“Vou brincar aos presos a fugir da prisão”
Em consulta, tenho tido várias crianças que brincam… à fuga da prisão. Isso mesmo, com a ajuda dos Legos e blocos de madeira constroem uma prisão, os soldadinhos verdes são os guardas e os presos trepam pelas paredes. No final, dizem-me estas crianças, “eles fogem e não os conseguem apanhar, e agora eles podem fazer-nos mal, porque são maus”. Outras crianças têm também referido o medo que sentem em ser “apanhadas” por estes prisioneiros em fuga. E assim se desenrolam algumas brincadeiras em espaço terapêutico.
Tendo em conta que já brinquei a esta brincadeira várias vezes nas últimas semanas, questiono-me sobre várias coisas.
Em primeiro lugar, a exposição de crianças tão novas (algumas com 4 ou 5 anos de idade) a este tipo de conteúdos. É necessário apertar o cerco da supervisão parental e controlar de forma mais eficaz os conteúdos a que as crianças são expostas, não esquecendo a sua imaturidade cognitiva e emocional que, naturalmente, compromete a capacidade em compreender muitas das notícias que veem e ouvem.
Depois - mais grave ainda, penso eu -, a ausência de ajuda por parte dos adultos para o processamento desta informação. O que significa estar preso e fugir da prisão? Como combater alguma sensação de insegurança e vulnerabilidade que possa surgir? Não que tenhamos de explicar às crianças o que falhou no Sistema Prisional em Portugal, mas, sim, ajudá-las a gerir as suas emoções e a sentirem-se mais protegidas.
Falamos das fugas da prisão, mas também as guerras, os refugiados afogados no mar e os incêndios são temas de brincadeira de muitas crianças.

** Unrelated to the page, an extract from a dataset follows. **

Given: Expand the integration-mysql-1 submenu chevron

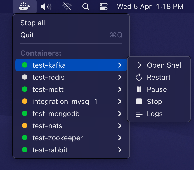Looking at the screenshot, I should point(120,102).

Que, necessariamente, reproduzem no plano simbólico aquilo que as angustia e preocupa, projetando na sua atividade lúdica tudo o que habita o seu mundo interno. Brincar a estas brincadeiras acaba por criar uma oportunidade única para ajudar as crianças a elaborar aquilo que pensam e sentem.
Perante estas situações adversas, que as crianças experienciam na primeira pessoa ou das quais ouvem falar, é fundamental que os adultos em seu redor mantenham a calma e, com uma linguagem acessível e adequada à idade, expliquem o que se passou, sem alarmismos. É fundamental providenciar suporte emocional e transmitir abertura e disponibilidade para que a criança possa falar sobre o assunto e fazer todas as perguntas que desejar.